SET TASK | In the biography of Girma Seifu, what field were his bachelor's and master's degrees in?

Girma Seifu (Ge'ez: ግርማ ሰይፉ (Säyfu); born 1971) is a member of the Ethiopian House of People's Representatives. Girma was born in Mesalemia area in Addis Ababa, Ethiopia.

Life

Girma followed elementary class until grade 8 at Yekatit 23 School and completed high school in Medihanialem School. He then joined Addis Ababa University where he obtained a bachelor's degree and a master's degree  in economics. After graduation, he joined the Federal Auditor General, where he was exposed to civil service work. He also worked in Ethiopian Social Rehabilitation and Development Fund, a World Bank-financed project and was also among employees who worked to establish the National HIV/AIDS Secretariat, which was also a World Bank-financed project.

DATA PROVIDED |

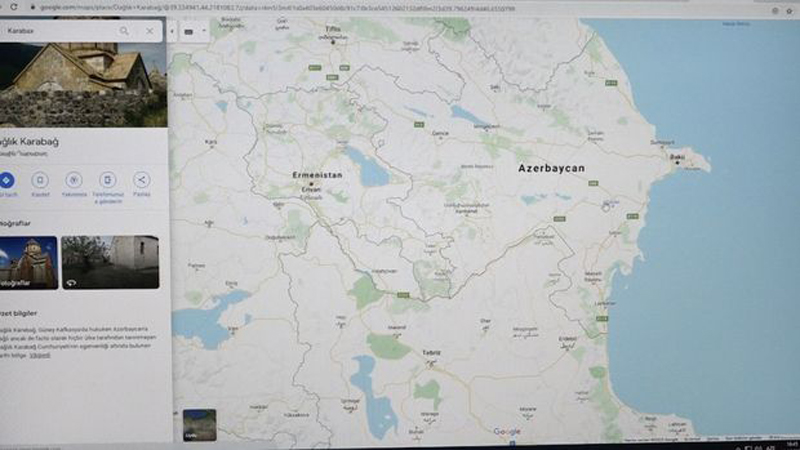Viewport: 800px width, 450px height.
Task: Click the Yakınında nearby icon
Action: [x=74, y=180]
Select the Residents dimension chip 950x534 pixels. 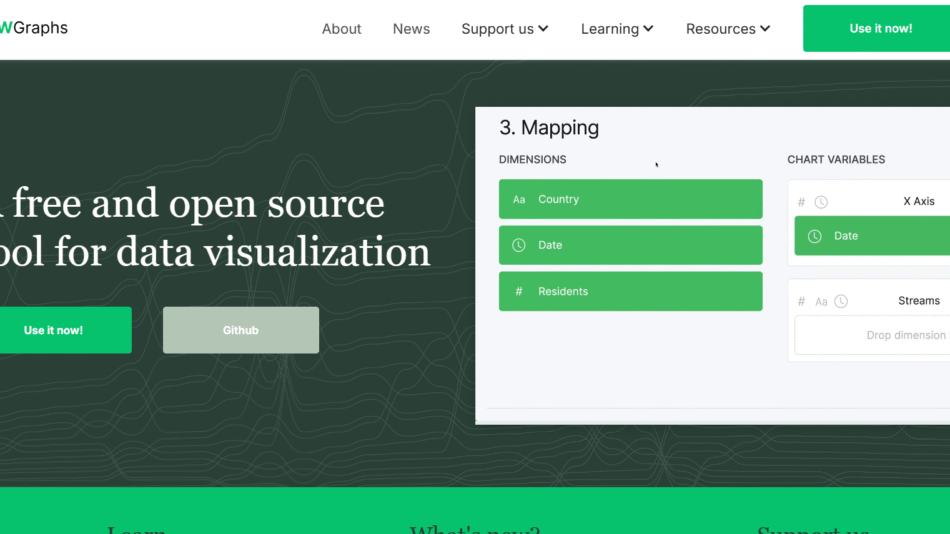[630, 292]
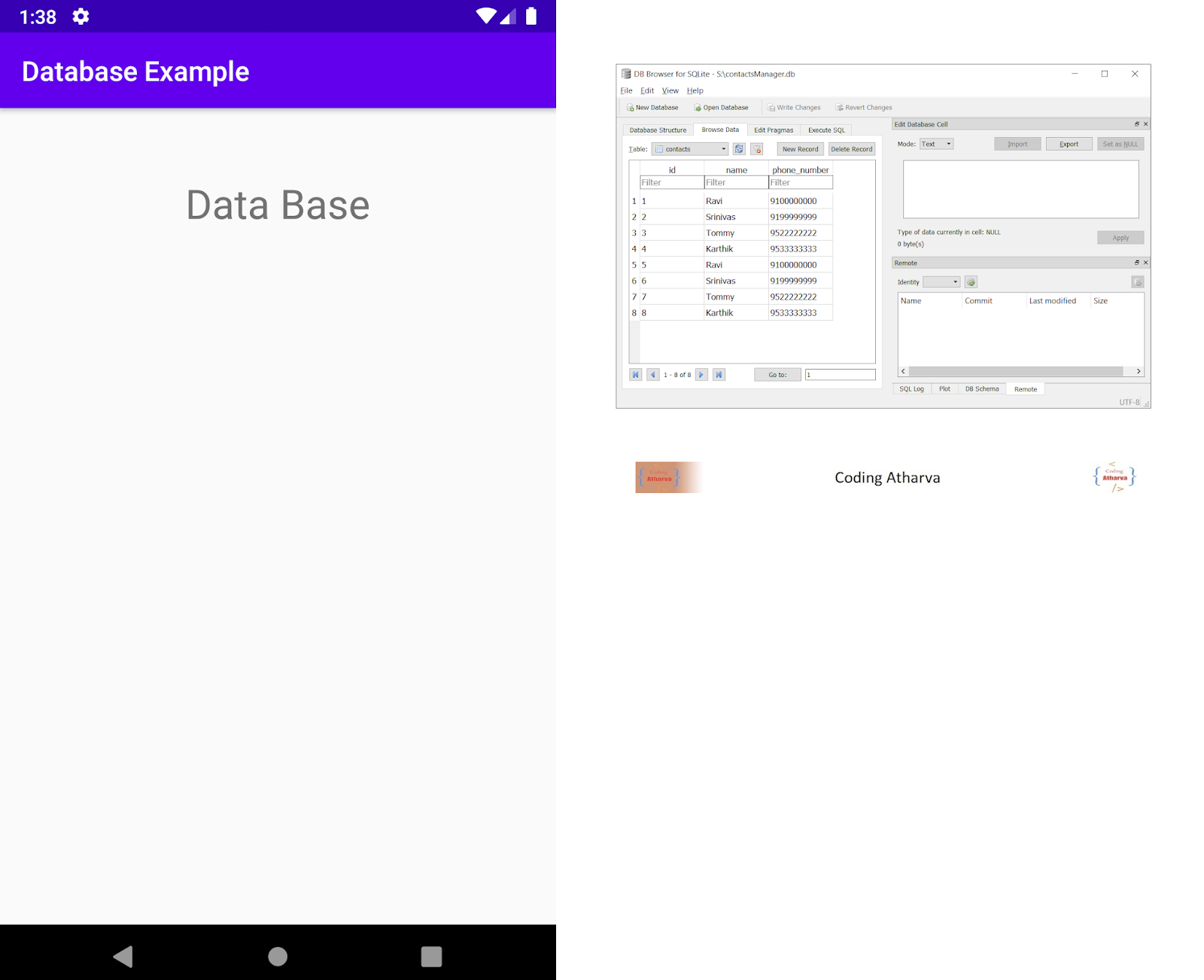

SOLUTION TO THIS TASK | Economics